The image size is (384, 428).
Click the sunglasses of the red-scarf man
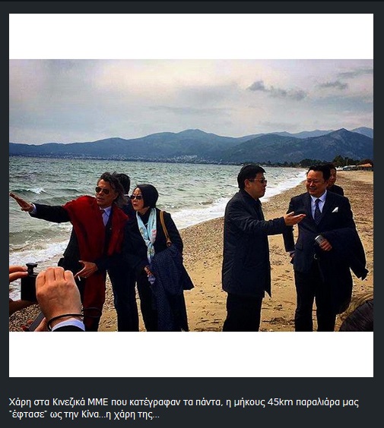coord(103,190)
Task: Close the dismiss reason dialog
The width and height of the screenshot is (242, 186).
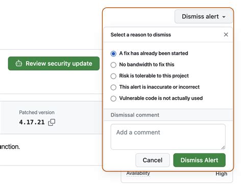Action: (x=226, y=35)
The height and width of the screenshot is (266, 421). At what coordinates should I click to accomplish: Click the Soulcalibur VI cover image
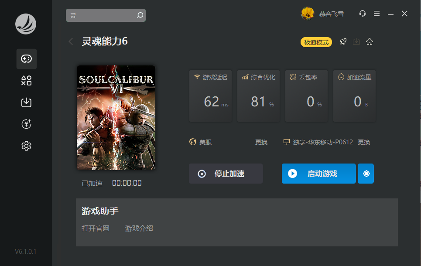(116, 118)
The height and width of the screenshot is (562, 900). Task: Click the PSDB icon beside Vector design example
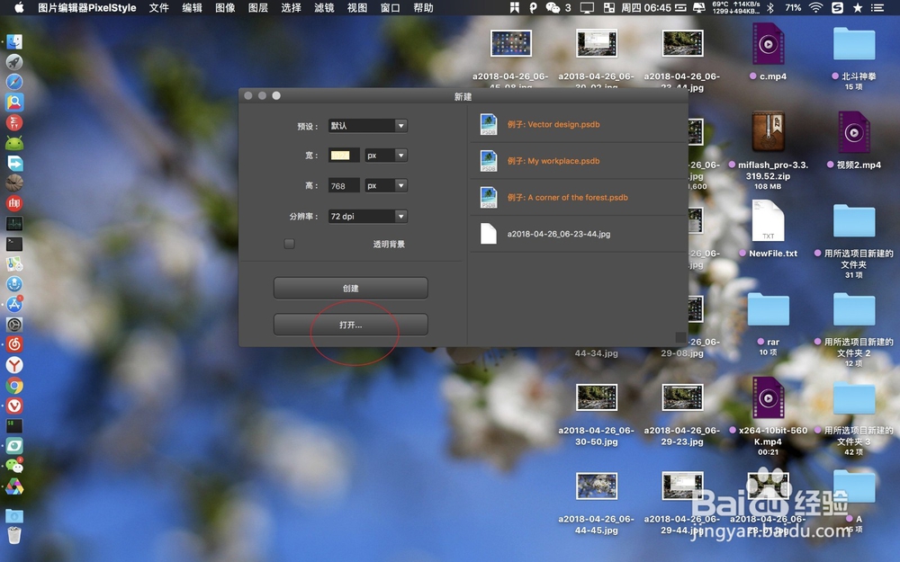[488, 124]
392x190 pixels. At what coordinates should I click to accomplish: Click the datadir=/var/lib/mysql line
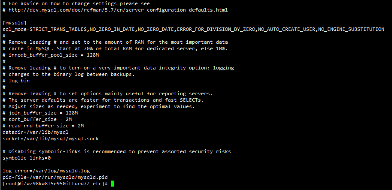[x=36, y=132]
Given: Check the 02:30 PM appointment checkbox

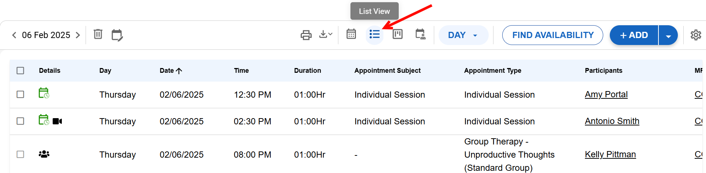Looking at the screenshot, I should coord(20,121).
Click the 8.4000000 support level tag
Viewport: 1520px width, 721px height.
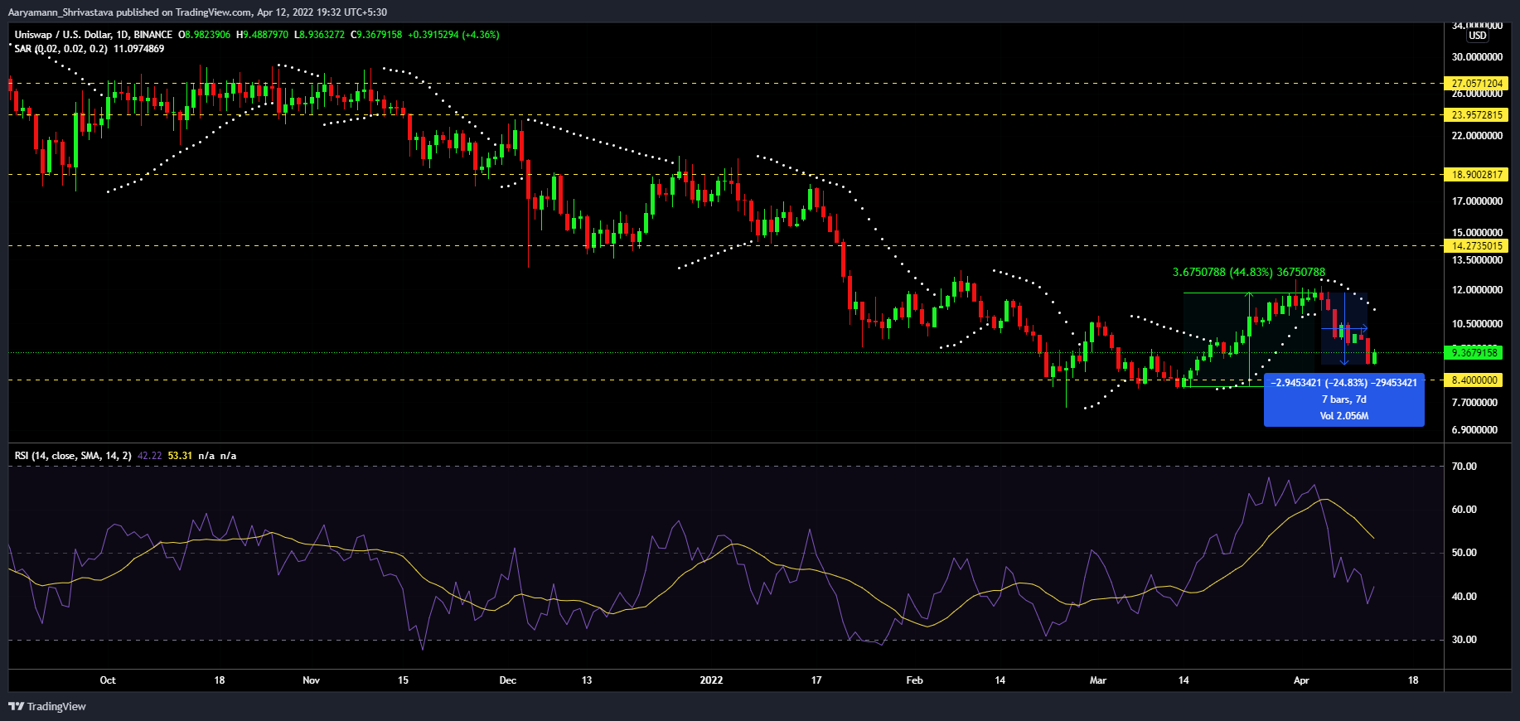point(1475,380)
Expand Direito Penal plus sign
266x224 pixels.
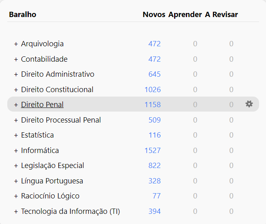tap(16, 105)
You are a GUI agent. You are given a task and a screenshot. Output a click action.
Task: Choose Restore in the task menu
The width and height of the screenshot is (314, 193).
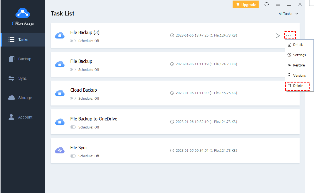point(298,65)
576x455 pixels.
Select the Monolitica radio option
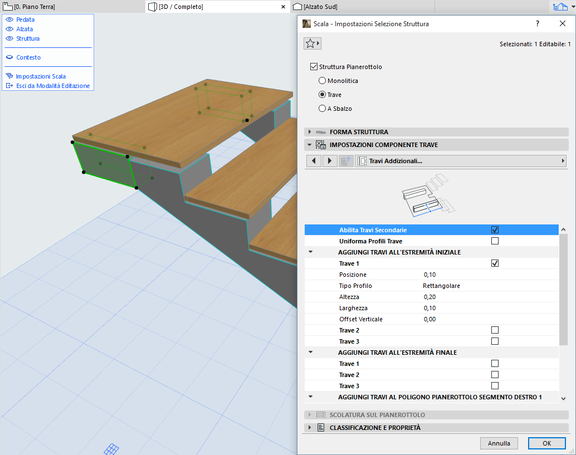click(x=322, y=81)
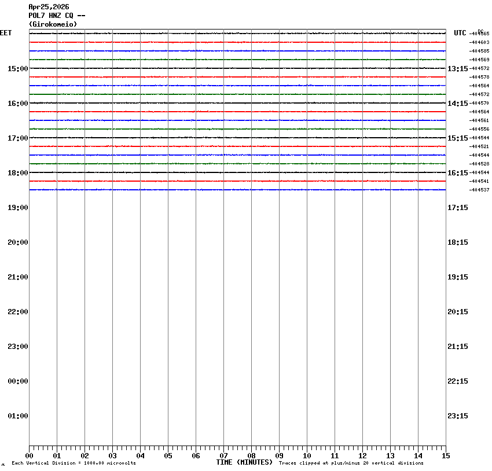Image resolution: width=492 pixels, height=471 pixels.
Task: Select the 15:00 EET time label
Action: pyautogui.click(x=17, y=69)
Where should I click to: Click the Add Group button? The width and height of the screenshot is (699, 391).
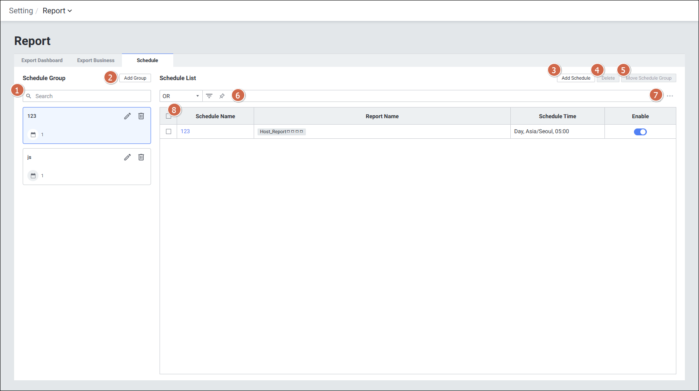pos(135,78)
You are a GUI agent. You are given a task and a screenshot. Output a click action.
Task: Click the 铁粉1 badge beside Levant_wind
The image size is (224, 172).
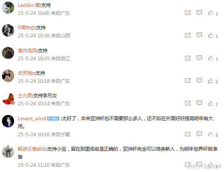click(x=53, y=119)
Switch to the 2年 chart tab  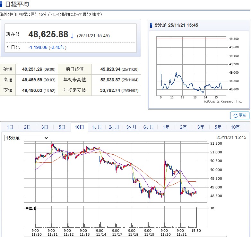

--

> **Required work**
No pictures belong in the copy; output every record exactly.

> **Response to the task**
The image size is (384, 428).
Click the sunglasses of the red-scarf man
coord(103,190)
Task: Close the dismiss reason dialog
The width and height of the screenshot is (242, 186).
Action: (x=226, y=35)
The height and width of the screenshot is (266, 421). At what coordinates should I click to accomplish: Click the Soulcalibur VI cover image
(116, 118)
The height and width of the screenshot is (562, 900). Task: Click the PSDB icon beside Vector design example
[488, 124]
392x190 pixels. At what coordinates should I click to accomplish: Click the datadir=/var/lib/mysql line
[x=36, y=132]
Given: Check the 02:30 PM appointment checkbox

Looking at the screenshot, I should coord(20,121).
Click the 8.4000000 support level tag
Viewport: 1520px width, 721px height.
point(1475,380)
Expand Direito Penal plus sign
266x224 pixels.
tap(16, 105)
You are a GUI agent. You are given a task and a screenshot. Output a click action.
Task: Choose Restore in the task menu
The width and height of the screenshot is (314, 193).
point(298,65)
576x455 pixels.
Select the Monolitica radio option
click(x=322, y=81)
Image resolution: width=492 pixels, height=471 pixels.
Task: Select the 15:00 EET time label
Action: pyautogui.click(x=17, y=69)
Where should I click to: Click the Add Group button? The width and height of the screenshot is (699, 391).
pos(135,78)
You are a GUI agent. You are given a task and a screenshot. Output a click action.
Task: Click the 铁粉1 badge beside Levant_wind
The image size is (224, 172).
click(x=53, y=119)
Switch to the 2年 chart tab  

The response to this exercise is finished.